The Multiset Partition Algebra

Sridhar Narayanan, Digjoy Paul, Shraddha Srivastava

Published 2019-03-26Version 1

For each partition $\lambda$, we introduce the multiset partition algebra $\mathcal{MP}_\lambda(\xi)$ over $F[\xi]$, where $F$ is a field of characteristic $0$. Upon specializing $\xi$ to a positive integer $n$, the resulting algebra $\mathcal{MP}_\lambda(n)$ is in Schur-Weyl duality with the action of the symmetric group $S_n$ on $\text{Sym}^\lambda(F^n)$. The generating function of the dimensions of irreducible representations of $\mathcal{MP}_{\lambda}(n)$ is given in terms of Schur functions. When $\lambda$ is a partition of $k$, $\mathcal{MP}_\lambda(\xi)$ is isomorphic to a subalgebra of the partition algebra $\mathcal{P}_k(\xi)$ of Jones and Martin.
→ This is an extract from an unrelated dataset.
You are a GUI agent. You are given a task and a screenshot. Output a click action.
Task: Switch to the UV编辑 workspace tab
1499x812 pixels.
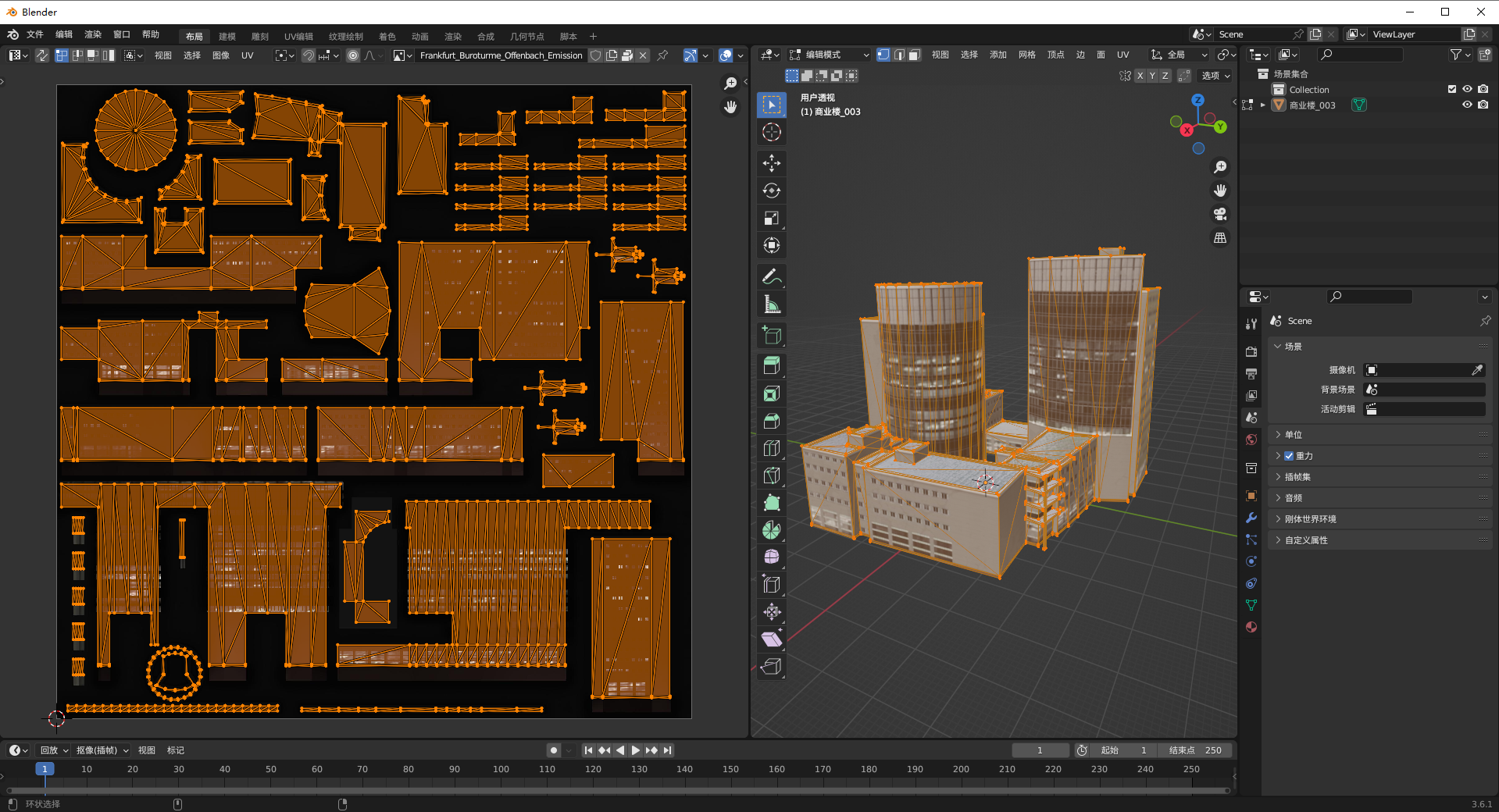[298, 37]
When $\lambda=(1^k)$, $\mathcal{MP}_\lambda(\xi)$ is isomorphic to $\mathcal{P}_k(\xi)$. We identify a subalgebra of $\mathcal{MP}_{\lambda}(\xi)$ called the balanced multiset partition algebra whose structure constants do not depend on $\xi$. This algebra is in Schur-Weyl duality with the group of monomial matrices acting on $\text{Sym}^\lambda(F^n)$.